Ultrasound Assessment During Weaning from Mechanical Ventilation (ECO-WEANING)

This study is a multicenter, prospective, observational trial to develop an ultrasound-based predictive model for extubation failure in mechanically ventilated ICU patients. Extubation failure, defined as re-intubation or death within 48 hours post-extubation, remains a significant challenge, occurring in 15-35% of cases. Prolonged mechanical ventilation is associated with increased morbidity, infection risk, and hospital costs. Traditional predictors, such as maximal inspiratory pressure (Pimax), rapid shallow breathing index (RSBI or Tobin index), and other clinical parameters, have shown limited accuracy in identifying patients who are ready for extubation.

Recent advances in bedside ultrasound have allowed for the assessment of key physiological functions, such as pulmonary aeration, diaphragmatic function, and cardiac performance, offering a more comprehensive approach to predicting extubation outcomes. In this study, ultrasound will be used to evaluate the modified Lung Ultrasound Score (LUS) for lung aeration, diaphragm excursion, and thickening fraction (TFdi) for diaphragmatic function, and left ventricular diastolic function (E/e') to assess cardiac performance.

Study Procedures The study will include approximately 15 intensive care units (ICUs) across Argentina, Chile, Peru, Ecuador, Italy, Spain, the United States, and Canada. Ethical approval has been obtained from each participating institution. Adult patients (≥18 years) on invasive mechanical ventilation (MV) for at least 48 hours and ready to initiate a spontaneous breathing trial (SBT) will be eligible. Ultrasound assessments will be performed between 20 and 30 minutes after initiating the trial.

Key ultrasound measures include:

Pulmonary Ultrasound (LUS score): Evaluation of anterior and lateral lung regions to assess loss of lung aeration during the SBT.

Cardiac Ultrasound: Assessment of systolic function using mitral annular plane systolic excursion (MAPSE) and tricuspid annular plane systolic excursion (TAPSE) to evaluate right ventricular (RV) and left ventricular (LV) systolic function. Diastolic function will be measured through the E/e' ratio.

Diaphragm Ultrasound: Evaluation of diaphragmatic function through excursion and thickening fraction.

Data from these ultrasound assessments will be collected prospectively and entered into a centralized database. Each patient may be included in the study for multiple extubations if applicable.

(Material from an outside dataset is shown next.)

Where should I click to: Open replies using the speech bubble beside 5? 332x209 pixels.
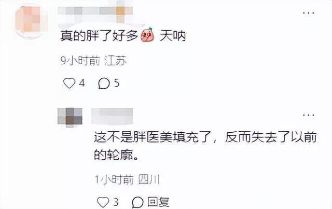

Quality Assurance and Data Management

The study employs rigorous data collection and validation procedures, including:

A quality assurance plan that ensures data accuracy and completeness, including site monitoring and auditing.

Data validation checks to ensure consistency with predefined rules. Source data verification through comparison with external data sources, such as medical records and case report forms.

A data dictionary detailing each variable's definition, coding, and range, to ensure uniform data entry across all sites.

Standard operating procedures (SOPs) guide the processes of patient recruitment, data collection, and data management.

A sample size assessment determined that the trial requires a sufficient number of patients to ensure the detection of statistically significant differences in extubation outcomes. Additionally, a plan for managing missing data has been developed to address cases where information is unavailable or inconsistent.

Statistical Analysis The primary goal of this study is to create a predictive model for extubation failure, based on lung, diaphragm, and cardiac ultrasound parameters. The primary outcome is extubation failure, defined as the need for re-intubation or death within 48 hours. Secondary outcomes include the predictive performance of the model in patients not requiring preventive non-invasive ventilation (NIV) and in neurocritical patients.

The statistical analysis plan will incorporate both univariate and multivariate analyses to determine the predictive value of each ultrasound parameter. Cox proportional hazard models will be employed to assess time-to-event data, while logistic regression models will be used for binary outcomes such as extubation failure.

By combining these diverse ultrasound measurements, the study aims to provide a robust, non-invasive tool for predicting extubation success or failure, thereby enabling more personalized, evidence-based management of critically ill patients in the ICU.